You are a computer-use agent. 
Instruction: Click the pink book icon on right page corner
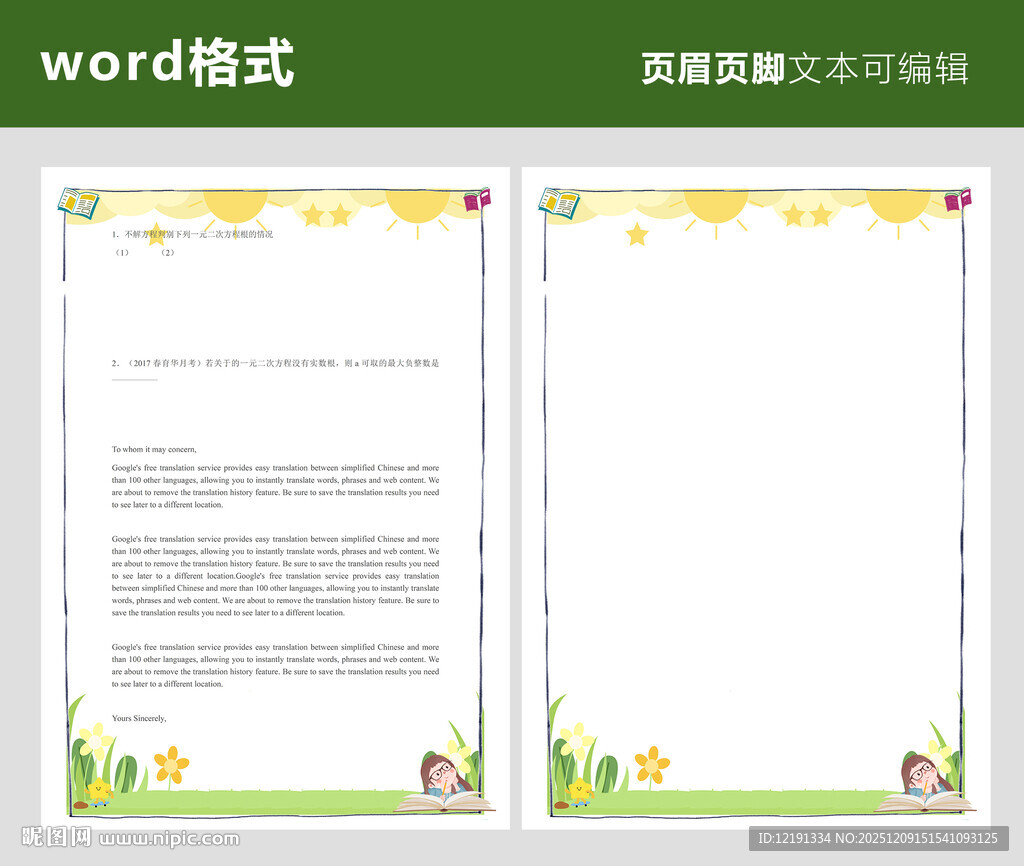[959, 201]
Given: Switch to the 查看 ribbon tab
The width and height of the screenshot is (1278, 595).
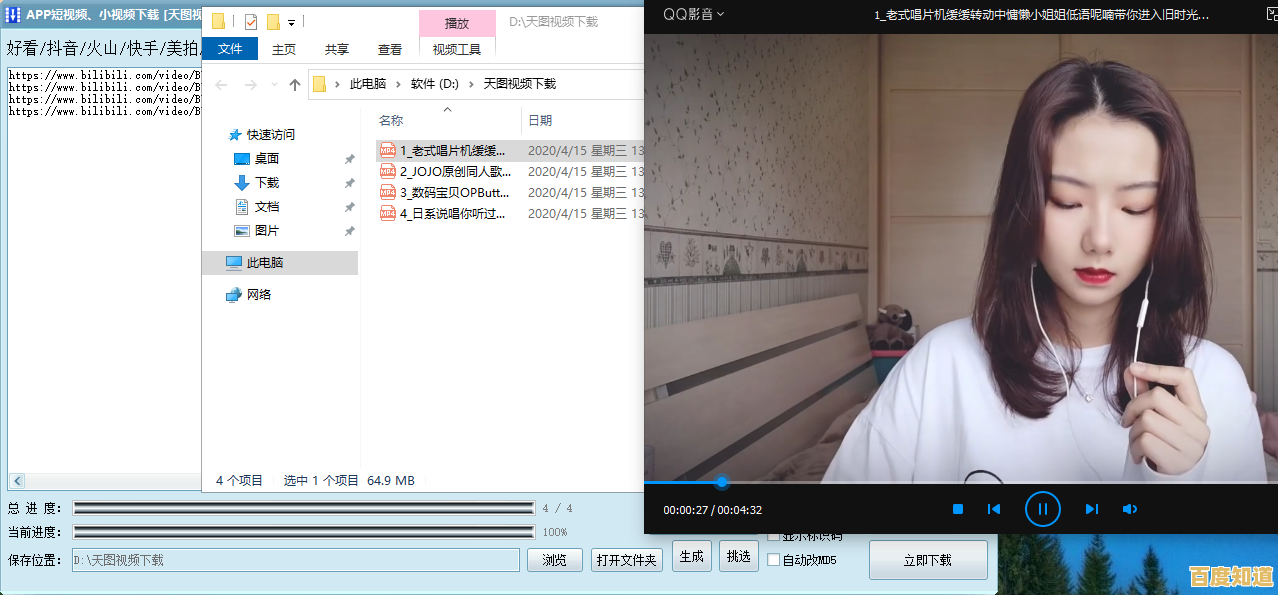Looking at the screenshot, I should pyautogui.click(x=390, y=49).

Given instruction: Reproduce the rows above without the pictures, substituting "menu tab" for "ribbon tab" and changing nothing else.

Complete response:
You are a computer-use agent. 
Instruction: Click the pink book icon on right page corner
[959, 201]
Given: Switch to the 查看 menu tab
The width and height of the screenshot is (1278, 595).
Looking at the screenshot, I should pyautogui.click(x=390, y=49).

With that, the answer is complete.